▶ _TASK DESCRIPTION_:
Filter the entries down to the lines containing "agent", and copy those lines.

▶ _INPUT DATA_:
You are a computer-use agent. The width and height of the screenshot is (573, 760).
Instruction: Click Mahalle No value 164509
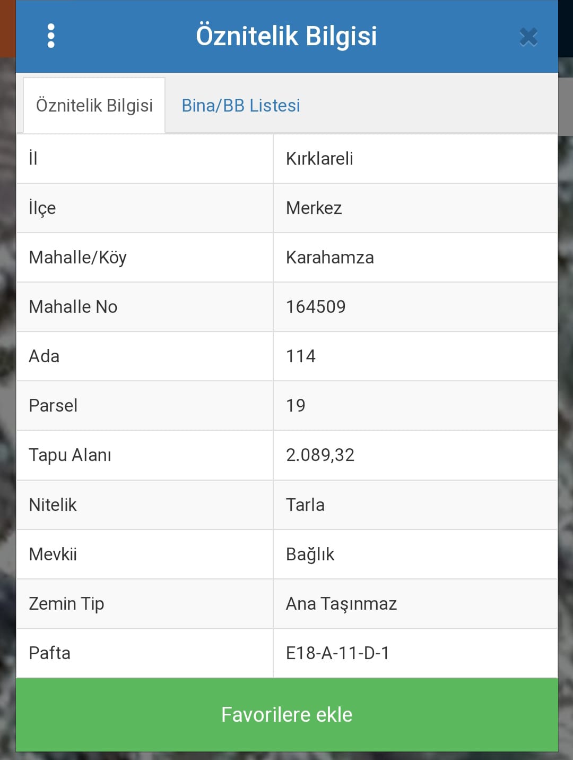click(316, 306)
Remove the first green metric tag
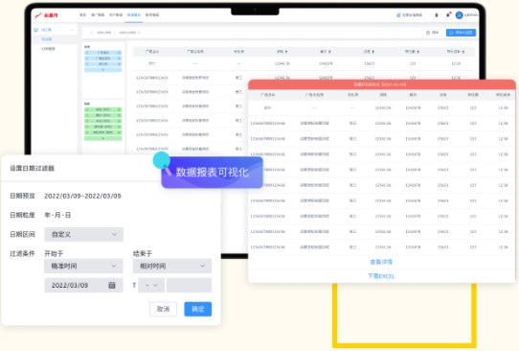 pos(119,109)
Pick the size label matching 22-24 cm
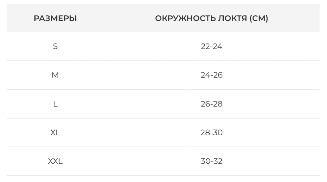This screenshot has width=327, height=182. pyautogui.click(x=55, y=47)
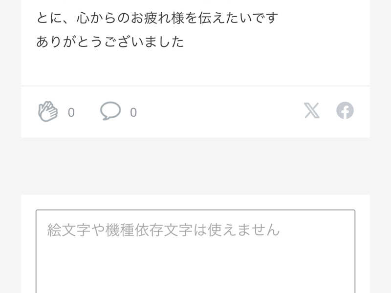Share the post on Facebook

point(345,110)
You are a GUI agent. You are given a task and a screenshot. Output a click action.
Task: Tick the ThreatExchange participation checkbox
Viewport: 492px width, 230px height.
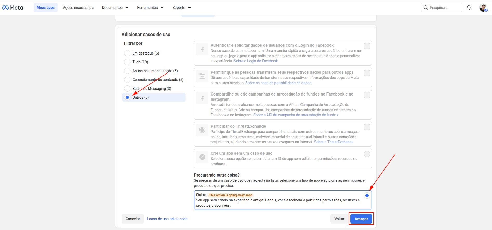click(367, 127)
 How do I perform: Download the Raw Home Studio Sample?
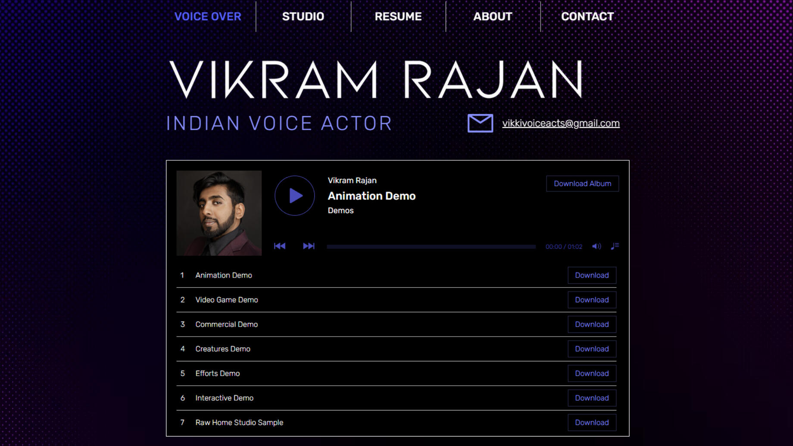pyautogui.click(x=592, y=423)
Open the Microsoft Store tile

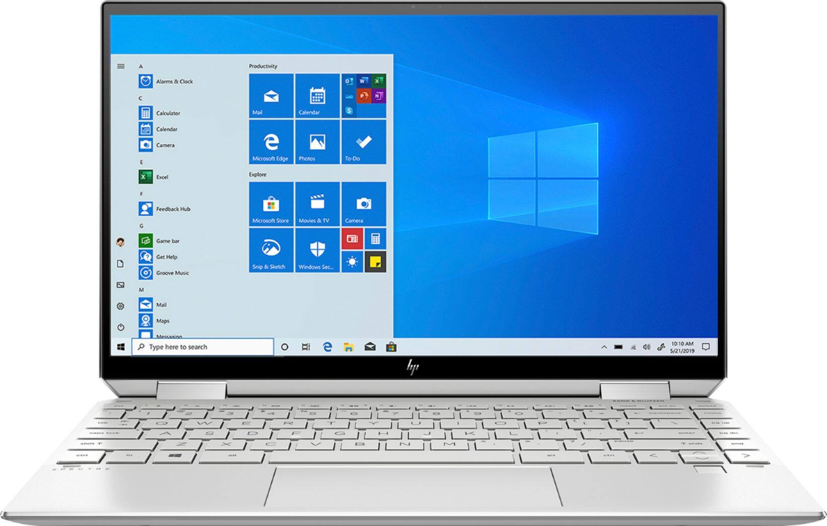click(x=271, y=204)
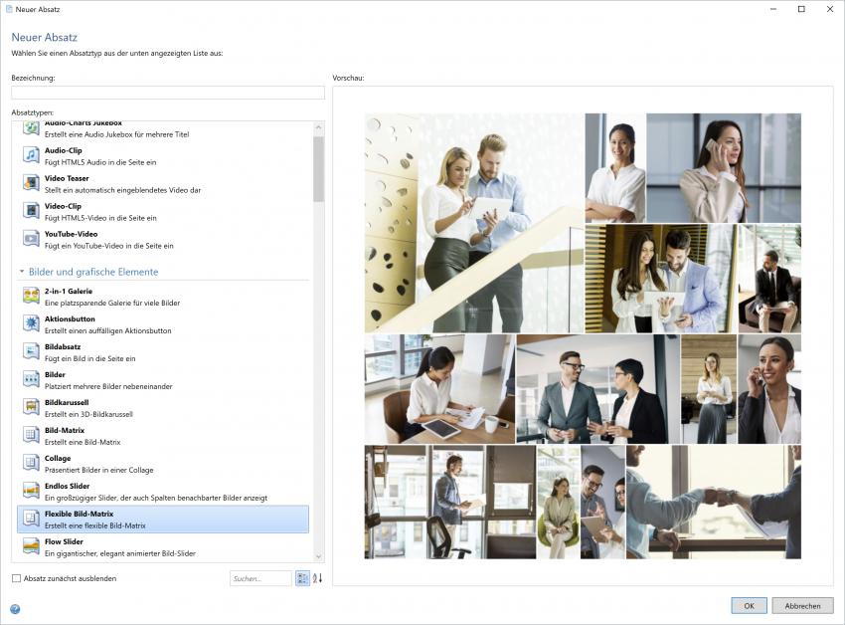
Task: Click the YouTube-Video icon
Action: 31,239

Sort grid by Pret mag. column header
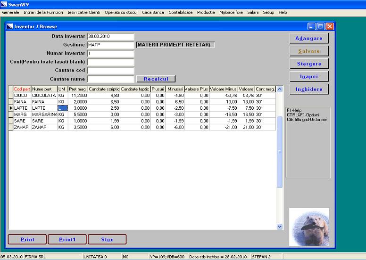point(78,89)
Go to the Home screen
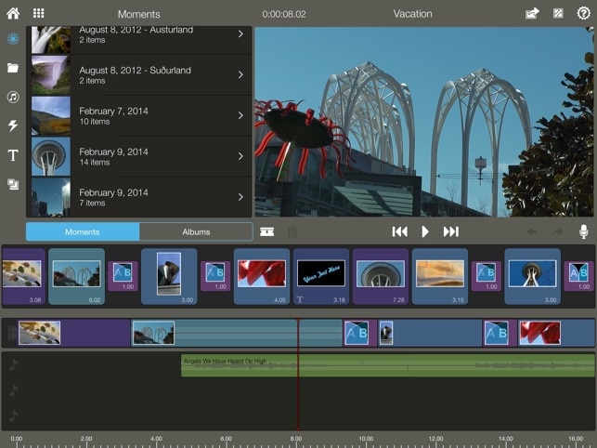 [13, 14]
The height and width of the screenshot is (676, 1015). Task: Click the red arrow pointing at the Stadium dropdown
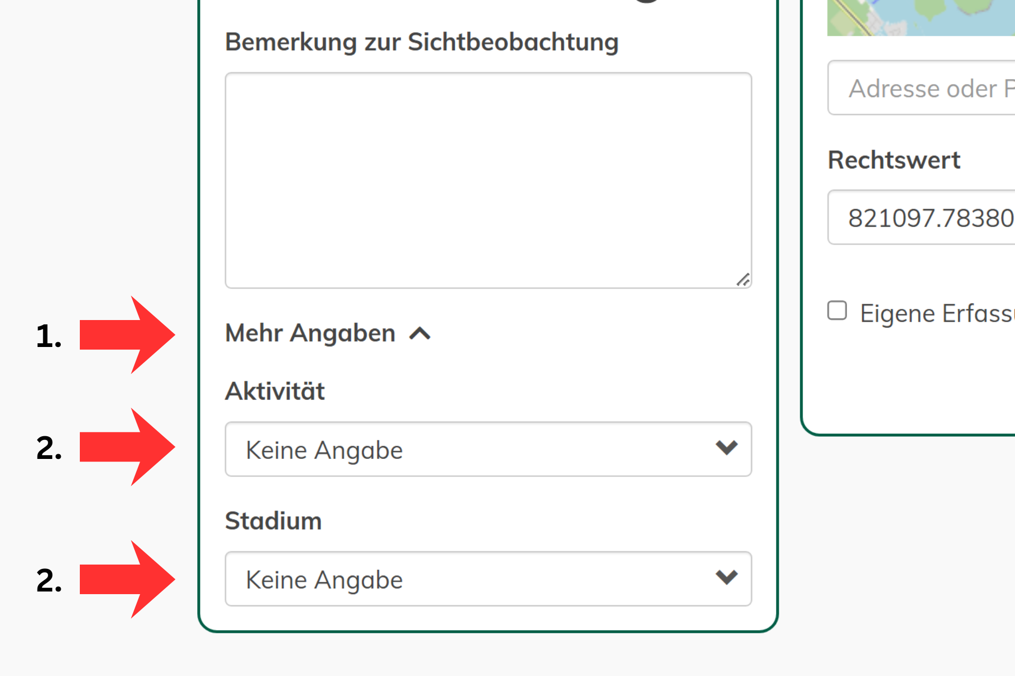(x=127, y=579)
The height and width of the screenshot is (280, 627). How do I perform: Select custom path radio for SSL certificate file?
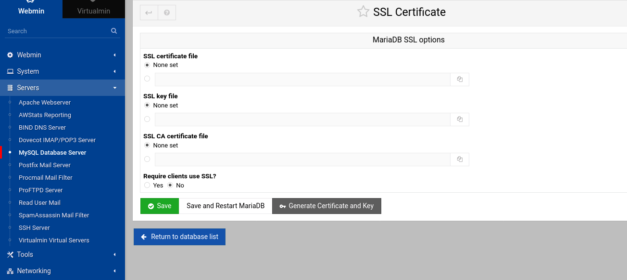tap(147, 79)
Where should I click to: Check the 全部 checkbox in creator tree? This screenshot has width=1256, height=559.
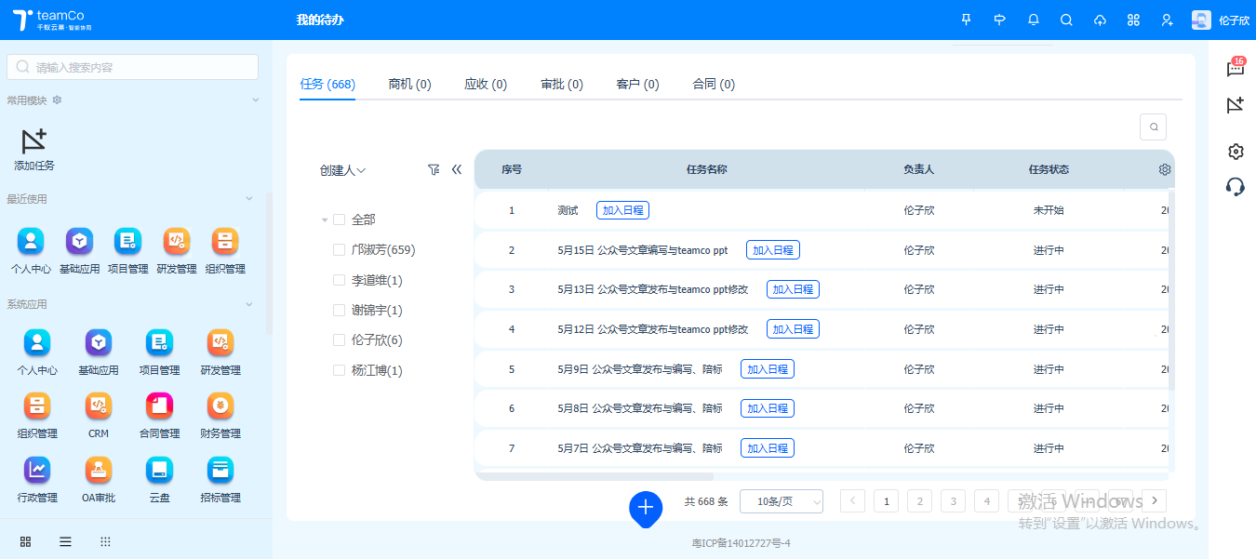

▶ _FINISHED TASK_:
You are a computer-use agent. The width and height of the screenshot is (573, 760).
You are a GUI agent. You are given a task and a screenshot. Output a click action.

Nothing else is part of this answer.